Multistral uses the Harmony format for structured training on conversation datasets. This format allows selective token masking to control which tokens contribute to the loss:

from multistral import DataCollatorHarmony, DataCollatorHarmonyConfig, parse_for_training

# Configure Harmony data collator
collator_config = DataCollatorHarmonyConfig(
    ignore_index=-100,          # Don't compute loss on these tokens
    mode="prompt_response",      # or "full_conversation"
)

collator = DataCollatorHarmony(collator_config)

# Use with trainer
from transformers import Trainer

trainer = Trainer(
    model=model,
    data_collator=collator,
    # ... other trainer arguments
)

For more details, see Harmony Documentation.

🔧 Advanced Usage

Memory Optimization

import torch
from multistral import MultistralForConditionalGeneration
from multistral.configs import get_preset

# Load with memory optimization
preset = get_preset("dense_4B")
config = MultistralConfig(**preset)

model = MultistralForConditionalGeneration(config)

# Use bfloat16 and memory-efficient loading
model = model.to(dtype=torch.bfloat16)

# Enable gradient checkpointing for training
model.gradient_checkpointing_enable()

Parameter Freezing

from multistral import freeze_embeddings, freeze_vision_audio, freeze_bottom_layers

# Freeze vision and audio encoders, train only text
freeze_vision_audio(model)

# Freeze bottom layers for efficient fine-tuning
freeze_bottom_layers(model, num_layers=12)

# Check trainable parameters
trainable = sum(p.numel() for p in model.parameters() if p.requires_grad)
total = sum(p.numel() for p in model.parameters())
print(f"Trainable: {trainable:,} / {total:,}")

Training with SafeSFTTrainer

from multistral import SafeSFTTrainer, SafeSFTConfig
from transformers import TrainingArguments

config = SafeSFTConfig(
    dataset_text_field="text",
    remove_unused_columns=False,
)

--

TASK STATEMENT: Can you copy out the Multistral training guide above word for word, from start to finish?

STORED DATA:
--

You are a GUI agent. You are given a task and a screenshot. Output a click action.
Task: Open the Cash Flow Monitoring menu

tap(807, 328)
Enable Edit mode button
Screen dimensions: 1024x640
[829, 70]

--

COMPLETE OUTPUT:
Multistral uses the Harmony format for structured training on conversation datasets. This format allows selective token masking to control which tokens contribute to the loss:

from multistral import DataCollatorHarmony, DataCollatorHarmonyConfig, parse_for_training

# Configure Harmony data collator
collator_config = DataCollatorHarmonyConfig(
    ignore_index=-100,          # Don't compute loss on these tokens
    mode="prompt_response",      # or "full_conversation"
)

collator = DataCollatorHarmony(collator_config)

# Use with trainer
from transformers import Trainer

trainer = Trainer(
    model=model,
    data_collator=collator,
    # ... other trainer arguments
)

For more details, see Harmony Documentation.

🔧 Advanced Usage

Memory Optimization

import torch
from multistral import MultistralForConditionalGeneration
from multistral.configs import get_preset

# Load with memory optimization
preset = get_preset("dense_4B")
config = MultistralConfig(**preset)

model = MultistralForConditionalGeneration(config)

# Use bfloat16 and memory-efficient loading
model = model.to(dtype=torch.bfloat16)

# Enable gradient checkpointing for training
model.gradient_checkpointing_enable()

Parameter Freezing

from multistral import freeze_embeddings, freeze_vision_audio, freeze_bottom_layers

# Freeze vision and audio encoders, train only text
freeze_vision_audio(model)

# Freeze bottom layers for efficient fine-tuning
freeze_bottom_layers(model, num_layers=12)

# Check trainable parameters
trainable = sum(p.numel() for p in model.parameters() if p.requires_grad)
total = sum(p.numel() for p in model.parameters())
print(f"Trainable: {trainable:,} / {total:,}")

Training with SafeSFTTrainer

from multistral import SafeSFTTrainer, SafeSFTConfig
from transformers import TrainingArguments

config = SafeSFTConfig(
    dataset_text_field="text",
    remove_unused_columns=False,
)